TASKS
A: In the workshop descriptions, which collection are The Happiness Letters part of?
B: Continue the workshop descriptions past their final line.

Group Size: Up to 15 people with two facilitators.
Materials: found objects, including, nuts and bolts, old tins, wire and cables, household objects, precious objects and ethereal materials.
Being Human
Working in partnership with Bolton Museum and Library Service and Bolton at Home we devised a series of creative workshops based around the concept of ‘Being Human’. We believe these to be a non-stigmatised exploration of human experience, taking inspiration from the five ways to wellbeing. We used a non-direct philosophical exploration of subjects such as memories, happiness and sense of place. We linked with The Happiness Letters, part of the Mass Observation Worktown Collection, to make sculptural, installation and photographic pieces.
Duration: 3 hour workshops over 4 weeks. Each workshop can also work as a stand alone workshop.
Group Size: 12 participants 2 X facilitators
Materials: Books, papers, collage, Umbrellas, postcards, fabrics, found materials, sound
In Her Words
Exploring the inner lives of women, we work with the concepts of - freedom, weight and constraint, and where a women’s place really is in contemporary society. We work with disassembled doll houses, doll house furniture and mixed media materials to express the concepts from creative writing exercises. We ask questions such as “Which three inspirational women would appear at your ideal dinner party?” and discuss the glass ceiling, motherhood and the things that keep us strong. Within this project when previously run, there was a real sense of comradeship, with women supporting and empowering each other.
Duration – 2 hour workshops over 4 weeks. Each workshop can also work as a stand alone workshop.
Group size : Up to 16 participants 2 x facilitators.

DATA BELOW
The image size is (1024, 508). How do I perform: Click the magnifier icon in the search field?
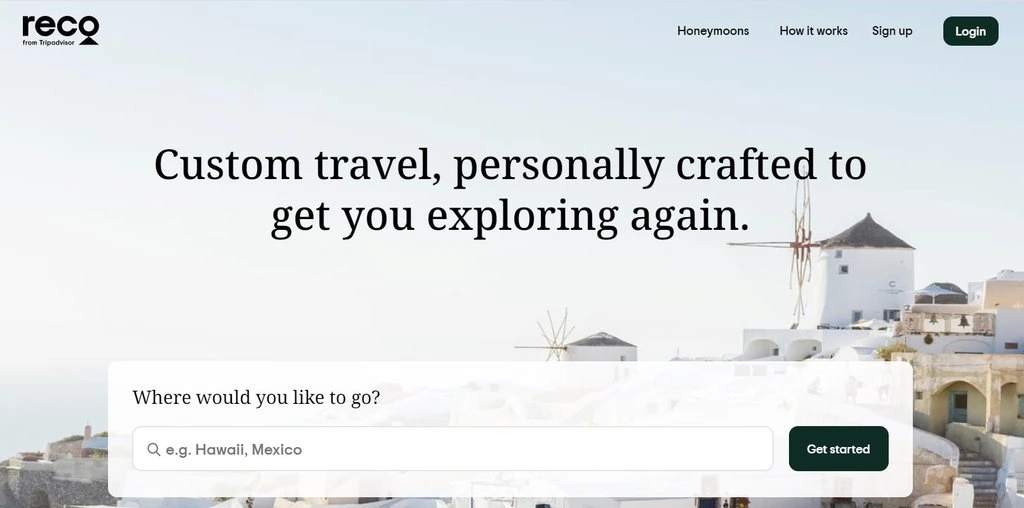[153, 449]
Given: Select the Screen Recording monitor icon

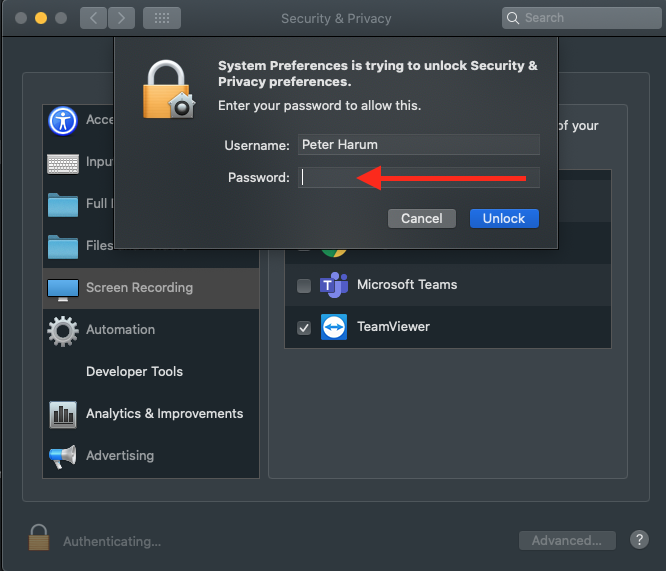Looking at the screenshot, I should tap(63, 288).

ANSWERS PER TASK
A: The Mass Observation Worktown Collection.

B:
Austerity
We look at the changes in Bolton Town Centre, the closure of small businesses, the increase of betting shops and cuts to mental health care, PIP and other support. We discuss the effects austerity measures are having on people living with a mental illness in Bolton and use humour to challenge the oppression we feel.
Duration – 2 hour workshops over 4 weeks. Each workshop can also work as a stand alone workshop.
Materials – Board games and playing cards, photographs, papers, fabric, scratch cards, toys, canvas, recycled medication packets and other materials.
Group size – Up to 12 people X 2 facilitators.
Journeys
Exploring the theme of “Journeys”, looking at real and fictional journeys, as well as exploring the concept in a philosophical way.
We also explore the idea of “Emotional baggage” developed around a theory that at any time you only have emotional space for 100 people in your life. We ask people to use materials conceptually and show us their emotional baggage, good and bad.
The poetic narratives developed around the sculptural objects stretch back through memory, to childhood, buttons and marbles representing childhood toys. Sometimes prickly materials are used to express to sharpness of experience.
We also explore career journeys. As a group we describe Monday morning in our “dream jobs”. People may choose to be philosophers, singers, and successful business people to name a few. We travel from Barcelona to Alaska through a variety of writing techniques. We build sculptural “Career ladders” using driftwood, bamboo, ribbons, string and nails, conceptually exploring the barriers and brightness of fulfilling employment.
Duration – 2 hour workshops over 12 weeks, repeating 4 week blocks of workshops 3 times with different participants. Each workshop can also work as a stand alone workshop.
Materials – Various bags and containers, toys, vinyl records, bamboo, driftwood, ribbons and fabrics, feathers and marbles, sand and soil and more.